Bemowski ratusz przychylił się do prośby komendanta policji i wygospodarował 600 tys. zł na montaż specjalistycznych kamer typu ARTR. Urządzenia mają zapobiec licznym w tej części miasta kradzieżom samochodów.
W ubiegłym roku z terenu dzielnicy zniknęło ponad 100 pojazdów. W tym roku kradzieży było już kilkanaście. Niestety tylko mały procent wszystkich przestępstw zostaje wykryty. Złodziejom kradzież ułatwia bliskość trasy S-8. Kamery mają nie tylko pomóc funkcjonariuszom w łapaniu złodziei. Dzięki nowym urządzeniom będzie można np. zmierzyć natężenie ruchu i sprawdzić, gdzie tworzą się największe korki.
- Zdecydowaliśmy, że montaż kamer zrealizowany zostanie przez miasto. Dlatego też wygospodarowane na ten cel pieniądze przekażemy do stołecznego biura bezpieczeństwa - wyjaśnia Krzysztof Zygrzak, zastępca burmistrza.
Monitoring na wylocie
Kamery zostaną zamontowane na ulicach wylotowych. Ile ich będzie, na razie nie wiadomo. - Trwają wyliczenia, na ile urządzeń wystarczy pieniędzy. Policja zgłaszała zapotrzebowanie na 10 kamer - mówi Michał Łukasik, rzecznik bemowskiego urzędu.
Każda kamera będzie ustawiona w taki sposób, aby było możliwe odczytanie tablic rejestracyjnych pojazdów.
Ponad 100 samochodów zniknęło w ubiegłym roku z Bemowa.
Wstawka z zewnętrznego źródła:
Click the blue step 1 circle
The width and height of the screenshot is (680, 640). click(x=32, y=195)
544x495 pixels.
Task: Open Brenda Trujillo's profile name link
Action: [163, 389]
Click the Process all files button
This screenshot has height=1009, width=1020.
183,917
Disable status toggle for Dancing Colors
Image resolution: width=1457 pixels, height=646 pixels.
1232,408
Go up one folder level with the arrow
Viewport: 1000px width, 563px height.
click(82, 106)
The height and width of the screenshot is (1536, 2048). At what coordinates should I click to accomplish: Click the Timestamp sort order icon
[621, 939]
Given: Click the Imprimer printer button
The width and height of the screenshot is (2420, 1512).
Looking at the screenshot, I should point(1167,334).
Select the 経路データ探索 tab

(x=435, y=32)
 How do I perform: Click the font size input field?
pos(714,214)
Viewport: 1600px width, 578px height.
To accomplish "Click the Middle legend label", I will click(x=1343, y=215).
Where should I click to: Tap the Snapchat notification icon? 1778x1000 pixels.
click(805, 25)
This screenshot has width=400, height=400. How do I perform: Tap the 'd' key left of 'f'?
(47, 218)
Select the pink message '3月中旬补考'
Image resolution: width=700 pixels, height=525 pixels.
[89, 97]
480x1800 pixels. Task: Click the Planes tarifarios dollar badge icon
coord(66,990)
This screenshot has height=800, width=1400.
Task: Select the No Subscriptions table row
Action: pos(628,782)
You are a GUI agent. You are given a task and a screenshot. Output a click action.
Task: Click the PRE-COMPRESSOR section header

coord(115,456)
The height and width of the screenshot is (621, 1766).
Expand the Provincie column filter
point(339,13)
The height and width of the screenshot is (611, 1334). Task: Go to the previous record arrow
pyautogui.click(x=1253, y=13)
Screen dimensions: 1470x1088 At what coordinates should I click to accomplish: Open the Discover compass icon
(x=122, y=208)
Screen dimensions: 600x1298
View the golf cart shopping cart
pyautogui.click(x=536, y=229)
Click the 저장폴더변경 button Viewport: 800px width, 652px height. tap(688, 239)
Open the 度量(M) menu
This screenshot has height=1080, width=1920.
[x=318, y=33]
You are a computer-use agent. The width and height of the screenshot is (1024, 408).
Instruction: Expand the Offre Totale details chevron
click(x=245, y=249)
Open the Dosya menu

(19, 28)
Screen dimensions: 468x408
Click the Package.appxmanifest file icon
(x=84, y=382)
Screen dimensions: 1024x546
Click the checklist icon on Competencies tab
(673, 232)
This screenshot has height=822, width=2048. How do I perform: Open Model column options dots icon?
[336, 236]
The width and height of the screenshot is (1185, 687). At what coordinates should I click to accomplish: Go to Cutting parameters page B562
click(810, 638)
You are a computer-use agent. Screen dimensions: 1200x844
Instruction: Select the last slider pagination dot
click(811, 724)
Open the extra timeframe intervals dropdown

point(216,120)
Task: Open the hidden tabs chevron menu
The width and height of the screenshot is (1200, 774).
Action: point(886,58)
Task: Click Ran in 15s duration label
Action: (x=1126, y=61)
Sprzętowi nie będzie przeszkadzała duża prędkość poruszającego się auta, gdyż nawet wtedy będzie w stanie zapisać numer rejestracyjny. Duży ruch też nie będzie miał znaczenia, gdyż nowoczesna technologia pozwala na uchwycenie kilku rejestracji jednocześnie. A dzięki zapisom z kamer policjanci poszukujący skradzionego samochodu będą wiedzieć, w którym kierunku uciekł złodziej. Urządzenia zostaną zamontowane w tym roku. Policja zaproponowała już lokalizacje, m.in. na Górczewskiej i Lazurowej, Powstańców Śląskich i Maczka, Obrońców Tobruku i Powązkowskiej oraz na nowym rondzie przy Kaliskiego.